Long Beach, Pacific Rim National Park

Rathtrevor Beach, in Parksville, is perhaps the next most well-known sandy beach. This one stretches for miles, and at low tide there is more than enough room for everyone to explore and enjoy a piece of sand.

Further up the island in the Comox Valley are Miracle Beach and Saratoga Beach. Along that same stretch is Storries Beach. Miracle Beach and Storries beach offer the benefit of rocky sections of the shoreline that provide for hours of entertainment as well as expanses of sand at lower tides.

Miracle Beach

On the islands in the waters of Vancouver Island there are also many beautiful sand beaches. Tribune Bay on Hornby Island is perhaps one of the best known, while Smelt Bay on Cortes Island is a true gem.

Smelt Bay

Pacific Rim isn't the only place for sandy beaches on the west coast either. For the intrepid traveler willing to go further afield, Raft Cove and San Josef Bay offer beautiful open beaches with views across the open Pacific.

San Josef Bay

The south island also has its share of beaches, with Victoria and Sooke having numerous sandy shorelines to find (Willows beach, Esquimalt Lagoon, Witty's Lagoon, China beach, to name a handful).

So while we may all enjoy exploring our rugged coast, we also have the opportunity on a summer's day to bask on a sandy beach and soak up all that summer has to offer.

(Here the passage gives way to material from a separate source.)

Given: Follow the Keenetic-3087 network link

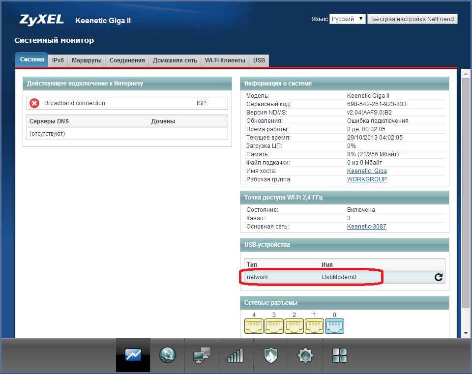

It's a Coastal Lifestyle ... Live It!

Thursday, 3 August 2017

Marine Traffic off Vancouver Island East Coast

The waterways off Vancouver Island are a highway for all manner of boats. While most people associate fishing - both commercial and recreational - with the area, the marine traffic is made up of much more than just fishing boats of all sizes.
 commercial fishing vessel off Malcolm Island
Ferry boats are a way of life for many islanders. These rugged vessels carry passengers and vehicles year-round on the east side of Vancouver Island, although serious weather can postpone a trip or two!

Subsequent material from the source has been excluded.